Software industry is a huge and ever growing industry and as such it’s impossible to be expert in everything. Thus, you should give some thought to choosing where you want to focus. It’s generally recommended to be a specialist in one thing and a generalist in a few others. You can’t be a specialist in everything. For example: are you going to be a frontend developer, a backend developer, a mobile application developer, or something else? Choose to work on what you love, and then excel in it.

Additionally, the software industry is growing so fast that almost every day there is a new framework, tool or library developed that could prove to be useful to you. Thus, it’s good practice to have strong computer science core knowledge combined with a continuous learning mindset in order to keep on top of the pace of change in this industry.

Invest in yourself

In an exponentially growing industry like software, it’s very important to learn the fundamentals and how things work, to not find yourself perpetually copy pasting codes from Github or StackOverFlow (these are two of the most used websites by software developers). If you are thinking of doing software development as a career, you should learn to fish, AKA to code.
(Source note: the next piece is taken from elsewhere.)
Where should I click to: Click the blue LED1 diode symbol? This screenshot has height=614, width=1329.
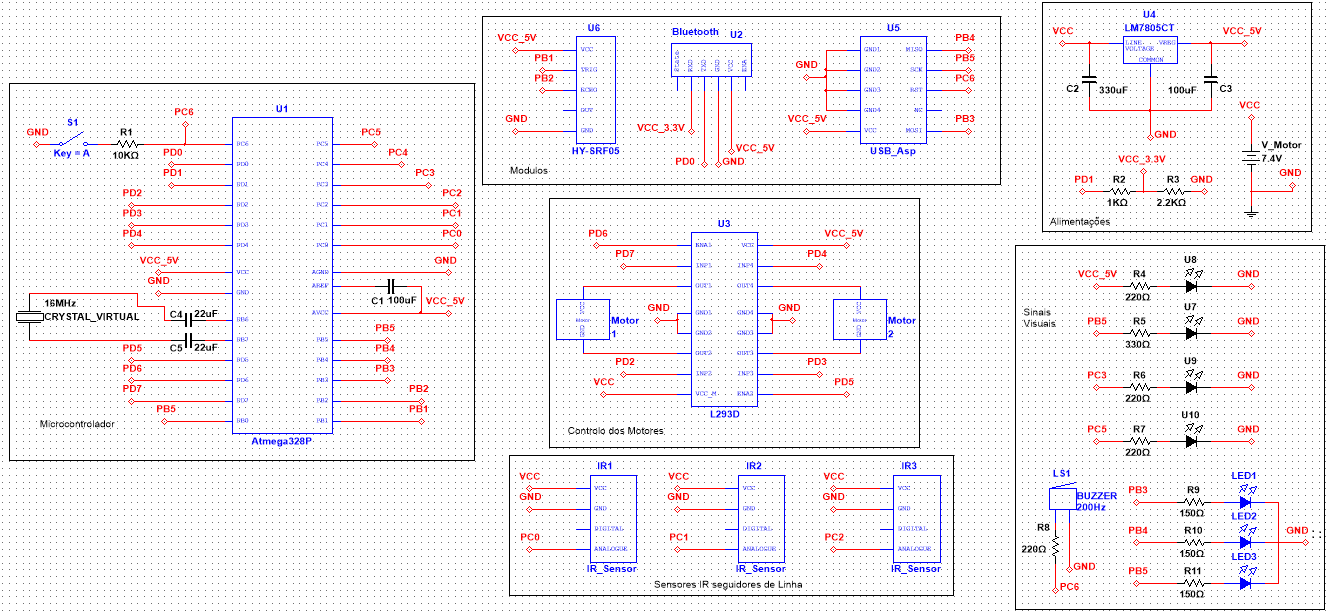(1246, 502)
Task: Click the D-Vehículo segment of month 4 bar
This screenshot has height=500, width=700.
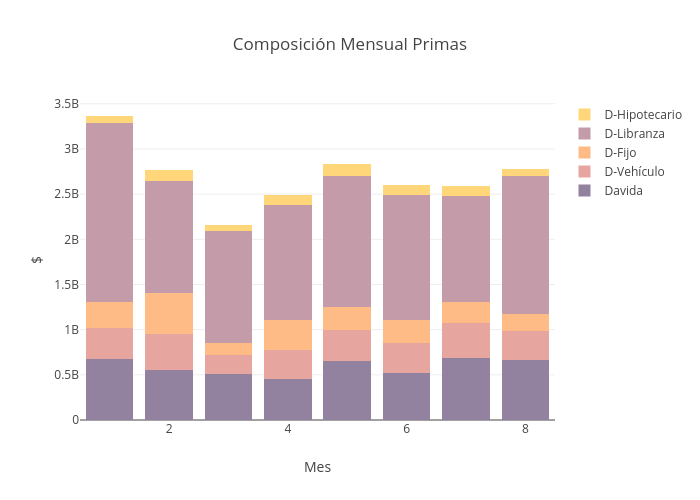Action: [288, 364]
Additionally, make self-development a habit. Read books, join online courses, watch videos. It can be challenging to spend yet more hours in front of the computer for self-development, on top of your work hours developing code, so consider getting up and out, joining coding workshops in the community or software sessions offered in your area. Chances are you’ll learn something new, and get to socialize and build your professional network.

Be Remarkable

Always set high standards for yourself. As a software developer and in a network the likes of the Internet, you are in a flat structure. In that moment that you sit in front of your computer, connected to the Internet, you have the same opportunities and facilities as someone does in Europe or the US. Recognize this power, and you’ll quickly manifest the potential you to be excellent. Most of us are content to go with the flow. It takes active effort to fight the mindset of ‘good enough,’ and to strive for more. Work every day to force a remarkable career and you’ll soon find this leads to a remarkable life.

But it’s not glamorous. It takes adherence to those well worn paths: be disciplined in your work ethic, be on time, fulfil your promises, and get organized. This self-discipline is the start to remarkability.

Market yourself

Write a blog post, deliver a session in your local developers community, upload an instructional video to Youtube, volunteer to teach coding, become a mentor to someone entering the field or to a young person thinking about it. Do one or more of these as time allows. Do it for good, to contribute back to the community and help others. You will never regret helping out, never.

It’s same everywhere

Speaking as someone who has worked in what may seem like polar opposite countries (and in fact, geographically, are), I discovered that software development and the way most companies work are remarkably similar everywhere. The stress, anxiety, and risk of burnout when you don’t know what you are doing, or the consequences lacking discipline or failing to pick up new skills are the same anywhere. And so is the joy and sense of satisfaction when you work hard, conquer a new skill, and get your deliverable in on time. It’s a career that is somewhat universal, whether you are sitting in a teahouse in Shar-e-naw in downtown Kabul or at the library in central London or in a Starbucks in Seattle. Indeed, since people in this industry rely so heavily on the Internet, you are constantly connected to a community that transgresses borders, tapping into the knowledge and experience of people in vastly different places. This can only be a boon to those setting out in their careers in once isolated countries like Afghanistan.